USDA offers food safety tips in advance of hurricane season
Published 4:58 am Tuesday, June 26, 2012
Special to The Post-Searchlight
The U.S. Department of Agriculture’s Food Safety and Inspection Service (FSIS) is urging residents of coastal states to plan ahead this hurricane season and minimize the potential for foodborne illness in the event of power outages, flooding, and other problems that could be associated with weather emergencies.
“As you prepare your home for hurricane season, remember to protect food from being exposed to contaminated water or unsafe storage temperatures in a power outage,” USDA Under Secretary for Food Safety Dr. Elisabeth Hagen said. “When it comes to emergencies of any kind, planning ahead is always the best strategy to help reduce the risk of foodborne illness.”
FSIS encourages those living in coastal areas to be prepared, particularly when it comes to ensuring access to safe food and water after weather emergencies. Families should have an emergency plan in place that includes food and water safety precautions.
Steps to follow to prepare for a possible weather emergency:
• Keep an appliance thermometer in the refrigerator and freezer to help determine if food is safe during power outages. The refrigerator temperature should be 40 degrees Fahrenheit or lower and the freezer should be 0 degrees F or lower.
• Store food on shelves that will be safely out of the way of contaminated water in case of flooding.
• Group food together in the freezer — this helps the food stay cold longer.
• Freeze refrigerated items such as leftovers, milk and fresh meat and poultry that you may not need immediately — this helps keep them at a safe temperature longer.
• Have coolers on hand to keep refrigerator food cold if the power will be out for more than four hours.
• Purchase or make ice and store in the freezer for use in the refrigerator or in a cooler.

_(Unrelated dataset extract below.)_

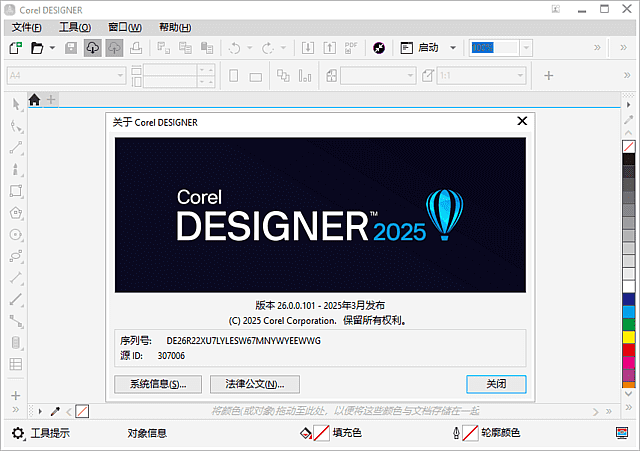This screenshot has width=640, height=451.
Task: Expand the zoom level dropdown arrow
Action: [x=526, y=48]
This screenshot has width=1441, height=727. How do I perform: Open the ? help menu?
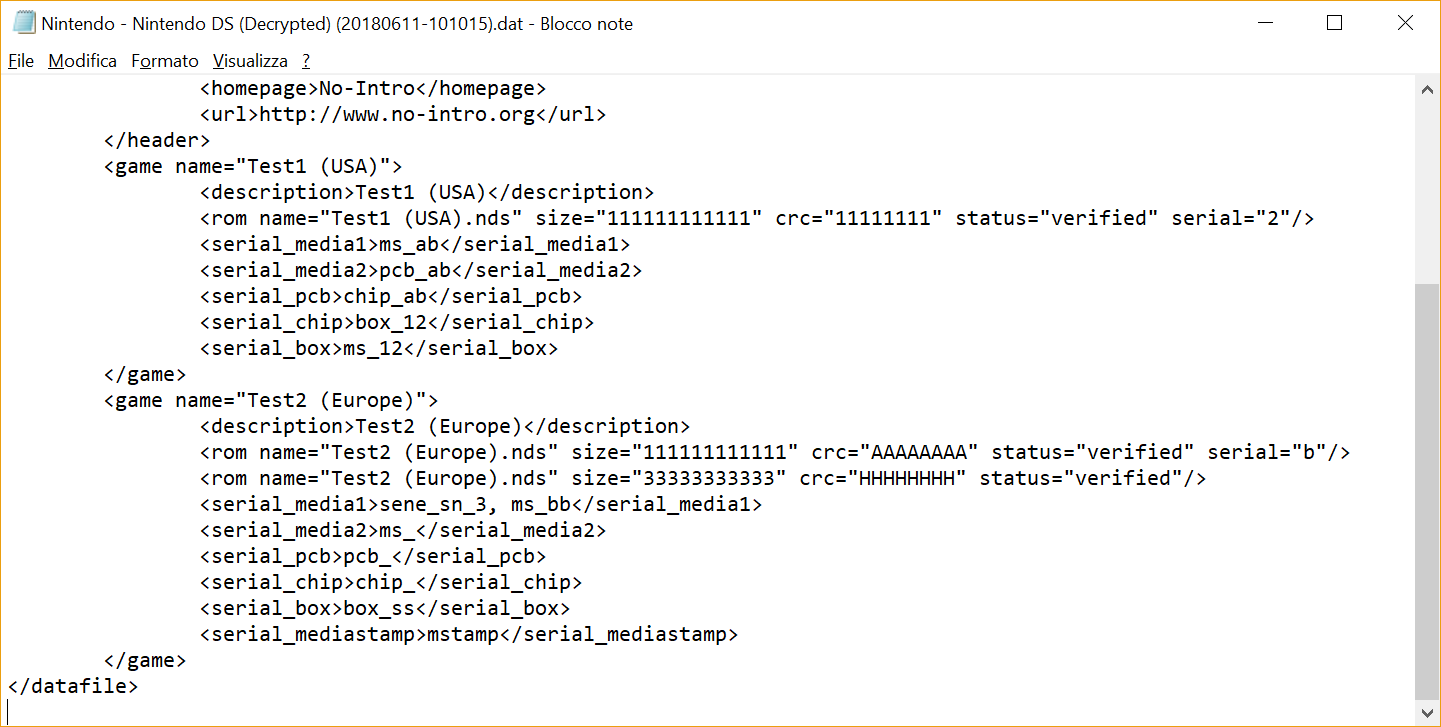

Freeze gel packs ahead of time for use in coolers.
• Plan ahead and know where dry ice and block ice can be purchased.
Steps to follow if the power goes out:
• Keep refrigerator and freezer doors closed as much as possible.
• A refrigerator will keep food cold for about 4 hours if you keep the door closed.
• A full freezer will keep its temperature for about 48 hours (24 hours if half-full).
• If the power is out for an extended period of time, buy dry or block ice to keep the refrigerator as cold as possible. Fifty pounds of dry ice should keep a fully-stocked 18-cubic-feet freezer cold for two days.
Steps to follow after a weather emergency:
• Check the temperature in the refrigerator and freezer. If the thermometer reads 40 degrees Fahrenheit or below, the food is safe.
• If no thermometer was used in the freezer, check each package. If food still contains ice crystals or is at 40 degrees Fahrenheit or below when checked with a food thermometer, it may be safely refrozen.
• Discard any perishable food (such as meat, poultry, fish, soft cheeses, milk, eggs, leftovers and deli items) that have been kept in a refrigerator or freezer above 40 degrees Fahrenheit for two hours or more.
• Discard any food that is not in a waterproof container if there is any chance that it has come into contact with flood water. Containers that are not waterproof include those with screw-caps, snap lids, pull tops, and crimped caps. Discard wooden cutting boards, plastic utensils, baby bottle nipples and pacifiers.
• Thoroughly wash all metal pans, ceramic dishes and utensils that came in contact with flood water with hot soapy water and sanitize by boiling them in clean water or by immersing them for 15 minutes in a solution of 1 tablespoon of unscented, liquid chlorine bleach per gallon of drinking water.
• Use bottled water that has not been exposed to flood waters. If bottled water is not available, tap water can be boiled for safety.
• Never taste food to determine its safety. When in doubt, throw it out.